五十歳を目前にしても惑ってばかり、離れた歳の恋人志穂のことも大事に想うばかりに傷つけてしまうも、やっぱり未練がましく思うあたりの心情が分かってしまう。
その辺が歳を重ねても成長できてないんだなあ。しかし最後はどうしても上手いこといって欲しいと願ってしまう。
四十五十は洟垂れ小僧、六十七十働き盛り…という引用されたものがズシンと響く。人間成長の先はまだまだで長いんだ。
最後の
もう一度人生を前に進ませよう。というリイチの想いに勇気を貰えた気がする。犯罪を冒したわけでもないけど、誰でも大なり小なりの挫折はある。再スタートは何歳からでも大丈夫だ、と。
Posted by ブクログ
子供達も成人し、これから人生を楽しもうと思っていた50歳目前の高速バス運転手。ある日、年下の彼女を自宅に連れ帰ると、東京で就職していたはずの長男が、準備していた食事も布団も勝手に使って寝ている。。。
彼女さんには気の毒だけど、そのあたりから息子、娘、別れた妻等々、いろいろ絡まって話が進む。
全てに共感はできないけど、こういう家族もあるかなぁと思いつつ読み進める。私は静かに淡々と進む、こういう雰囲気のお話か好き。
Posted by ブクログ
評価高いから気になって読んだけど納得。利一が内股膏薬的に揺れ動きまくってて離婚結婚が絡んで複雑で、もどかしい部分もあったけど、家族の気持ちも考えて温かい気分で再出発できた良い本。
家族って難しい。別れた妻との間にも愛情は残ってる(と信じたい)し、新たな生活を始めたいし、自分はよくても周りの義理の父と娘との関係や思いもあるし。その場しのぎの優しい言葉で流すんじゃなくてしっかり見つめ直して、葬式じゃない場で全員が納得して会うのって大事だよね。
Posted by ブクログ
家族の話は、本当に……やられます。
読み終わって真っ先に思うこと、これは、主人公利一の息子、怜司の物語だと。
怜司の、相手の先を読むような目つきと短い話し方、掻き毟った背中の痕、掃除したあとの窓ガラスの尋常ではない光り方。

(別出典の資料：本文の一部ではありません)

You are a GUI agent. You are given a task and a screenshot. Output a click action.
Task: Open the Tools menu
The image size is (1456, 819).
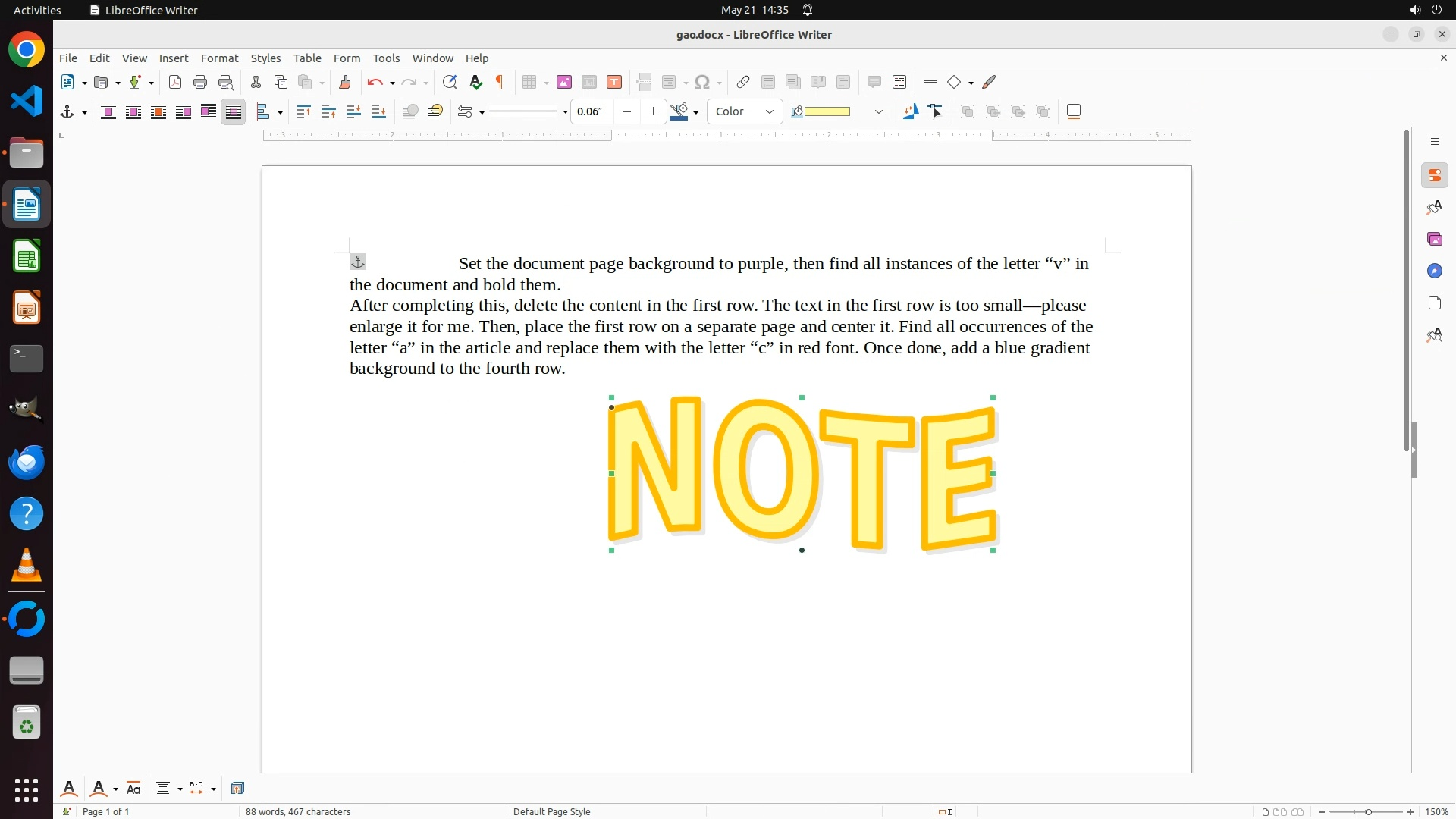(386, 58)
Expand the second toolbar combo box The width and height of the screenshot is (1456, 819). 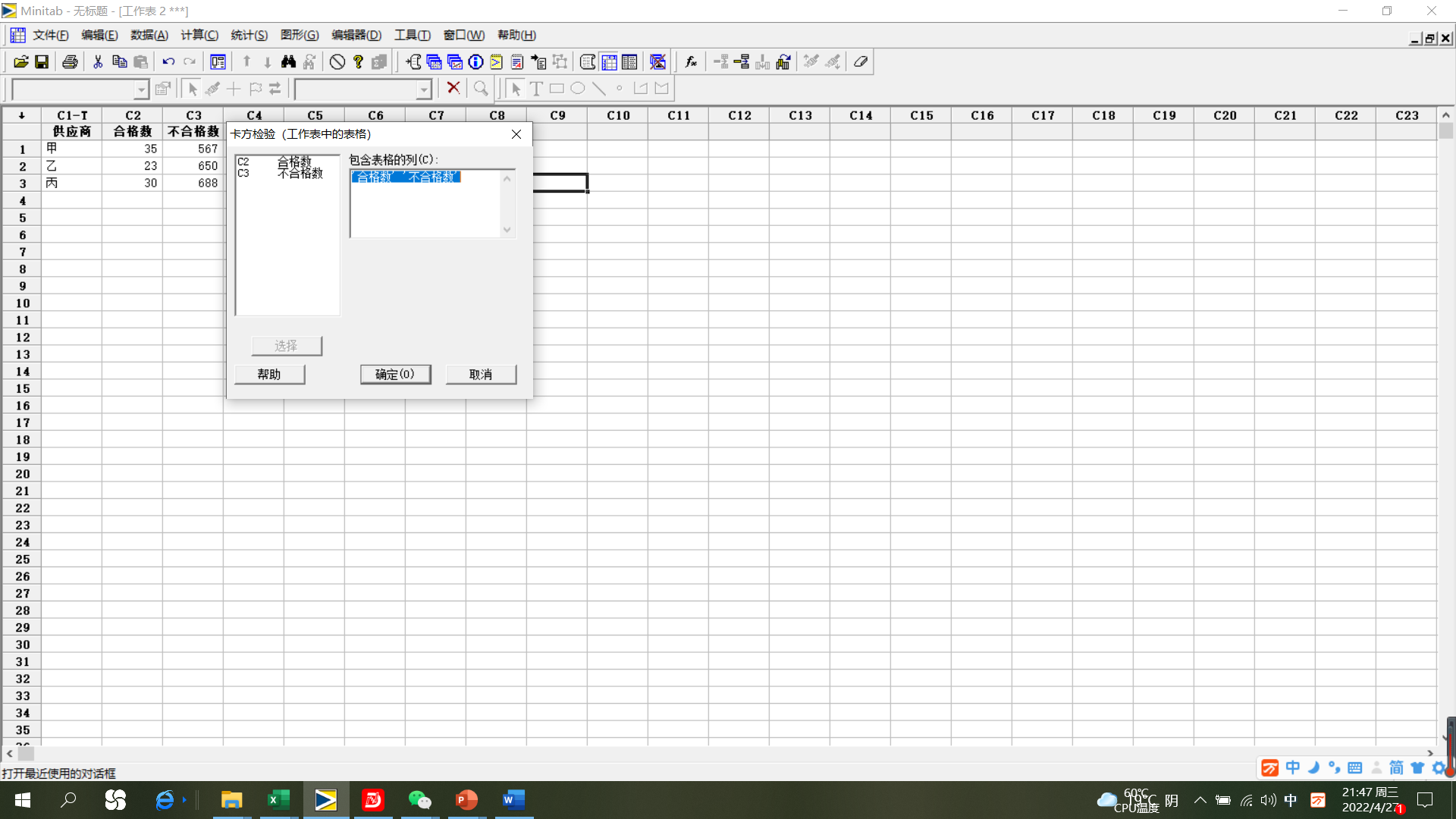pyautogui.click(x=424, y=89)
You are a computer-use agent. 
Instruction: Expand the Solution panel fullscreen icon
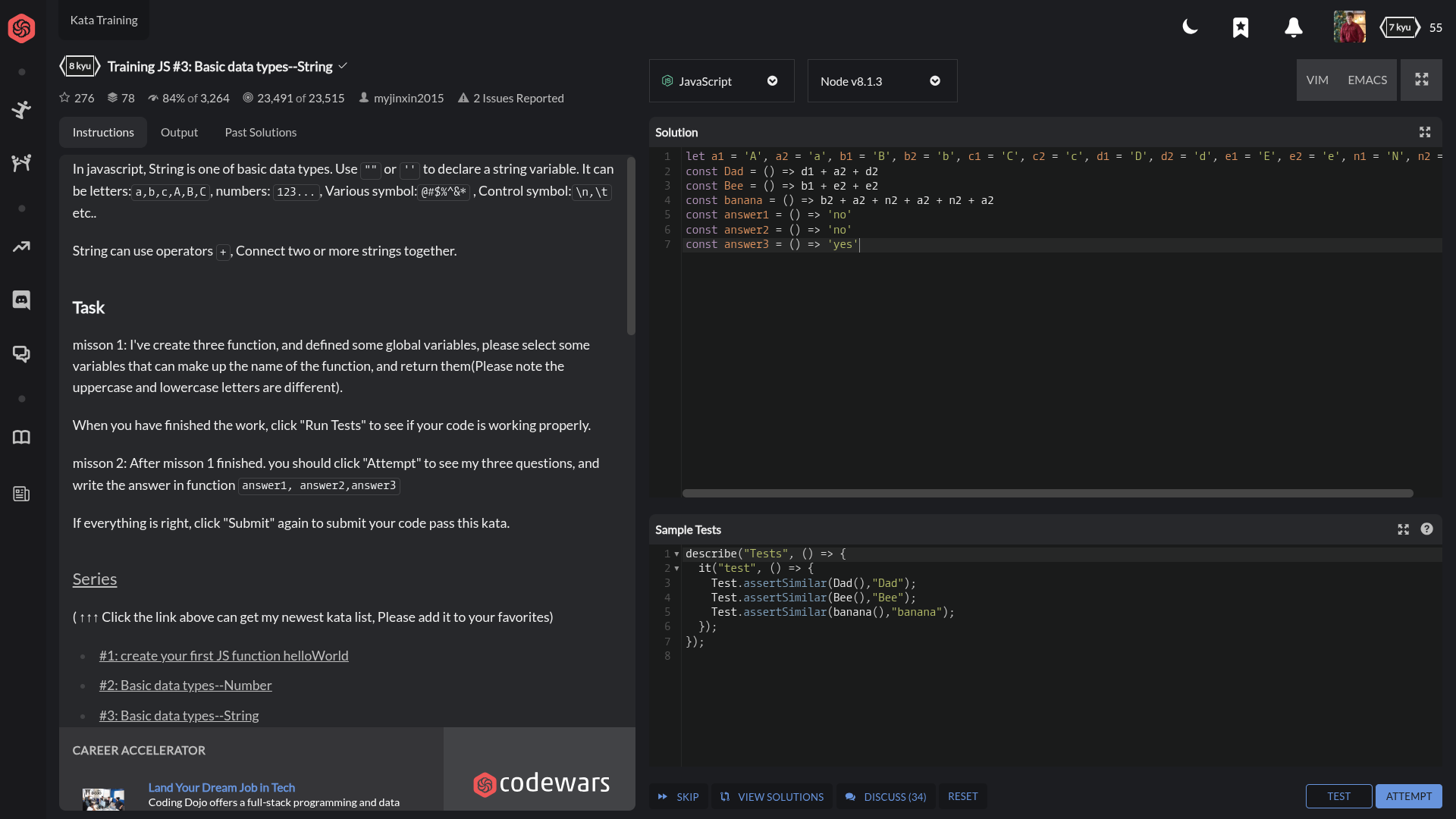pos(1425,132)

何を隠してるのかわからないなか、怜司のことが心配で、心配で……途中で何か不幸があったらもうこの先読めないとまで感じていた。
ストレス性〇〇と診断されたときに、決して言われないけど感じる「自業自得」という文字。
「環境変えて」と言われて“やれればとっくにやってる”とくさり、その後は“そういわれるにきまってる”と感じて、「医者に行け」と言われても素直に従えない自分の心のもどかしさ……そんな時は、たぶん誰かにギュッと、抱きしめてほしい。
あと、最初の母子のエピソード!
乗車済みの人をかき分け、窓の外でいつまでも手を振る一人息子を見つめる母……心の揺れと夜行バス独特の寂莫の感が、短いフレーズの中で凝縮され映像化される。
読みだして100ページにも満たないのに涙が出るのは初めて(帰宅途中のバスの中で……あせった)。
彩菜のエピソードにはもうひとつついていけないし、利一と美雪・志穂の関係もありきたりの感があるけど、異なる街を夜の間に結んでいる「夜行バス」が、みんなひっくるめて、「明日」を感じさせる。
良かった。
Posted by ブクログ
あなたは、『夜行バス』を利用したことがありますか?
そんな質問に、元気よく“はい”と答える私。実際に大学時代、かなりの回数を利用した私。『深夜バスなら寝ている間に東京に着くよ』、『東京までの往復は一万円でおつりがくる』というように寝ている間に移動が済んでしまい、かつ安価という『夜行バス』はとても魅力的です。そんなバスの装備は運行会社によっても路線によってもマチマチです。『「三列シート」と呼ばれる、一人がけのシートが三列に並んだ車両』に当たるとホッとする一方で、『通路をはさんで二人がけのシートが横に並んだ「四列シート」』に当たると『ハズレ』だと感じます。初めてそんな『四列シート』に乗った時、隣に座ったおじさんが乗るや否や席を倒してしまったのを見てギョッとしたことを覚えています。なんて気がはやい人だろうと思いましたが、いざ走り出して寝ようとした時におじさんと同じ角度にリクライニングさせることができないことに気づきました。まさか知らないおじさんと三十センチの距離に顔を並べたくなどありません。結局中途半端にしか席を倒せなかった私。チクショー、このおじさん乗り慣れている、と後悔先に立たずな眠れぬ一夜を過ごしました。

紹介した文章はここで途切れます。